- _Text shown_:
▼
People

People

Edupreneur extraordinaire

The blue chip New Delhi-based e-learning company Educomp Solutions Ltd (ESL) plans to invest Rs.2,000 crore over the next four-five years to start up 150 primary-cum-secondary schools countrywide. Branded the Millennium Schools they will be promoted at an average cost of Rs.12-14 crore each.

"Even though India needs schools and a majority of parents have the capacity to pay, there is a dearth of good quality schools, since existing top schools lack scale. Also there is no proper intellectual property and infrastructure management in the existing school system. This is where we intend to step in to provide standardised high quality schools on a nationwide scale. With over 40 percent of Educomp’s business and efforts directed towards working with government schools, we understand the importance of equity and social responsibility in school education," says Shantanu Prakash, promoter managing director of ESL.

An alumnus of Shri Ram College of Commerce, Delhi and IIM-Ahmedabad, Prakash promoted ESL in 1994. Since then it has grown into India’s largest technology-driven K-XII education company with an employee base of 2,790 professionals. Currently ESL serves over 4 million learners and educators in India, the US and Singapore, delivering innovative technology-aided pedagogies and content to enhance student learning.
▲
- _Work to do_:
Answer these questions about the Educomp article:
1. How many schools does the company plan to start?
2. In what year did Shantanu Prakash promote the company?
3. How many professionals does the company employ?
The data after this point comes from a different source than the article above.

- _Available data_:
▼
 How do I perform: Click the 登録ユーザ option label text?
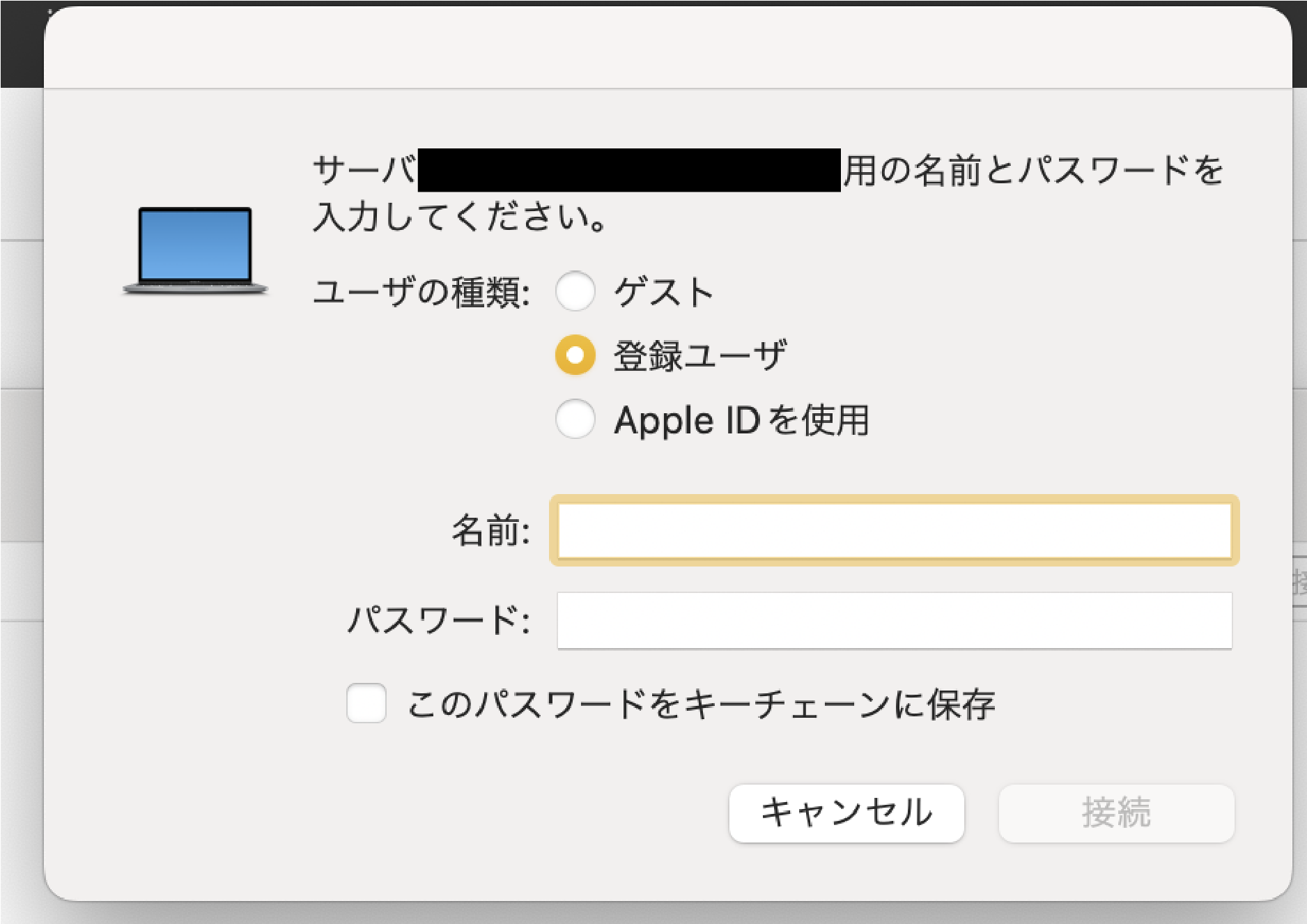coord(700,355)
▲
- _Complete answer_:
1. 150
2. 1994
3. 2,790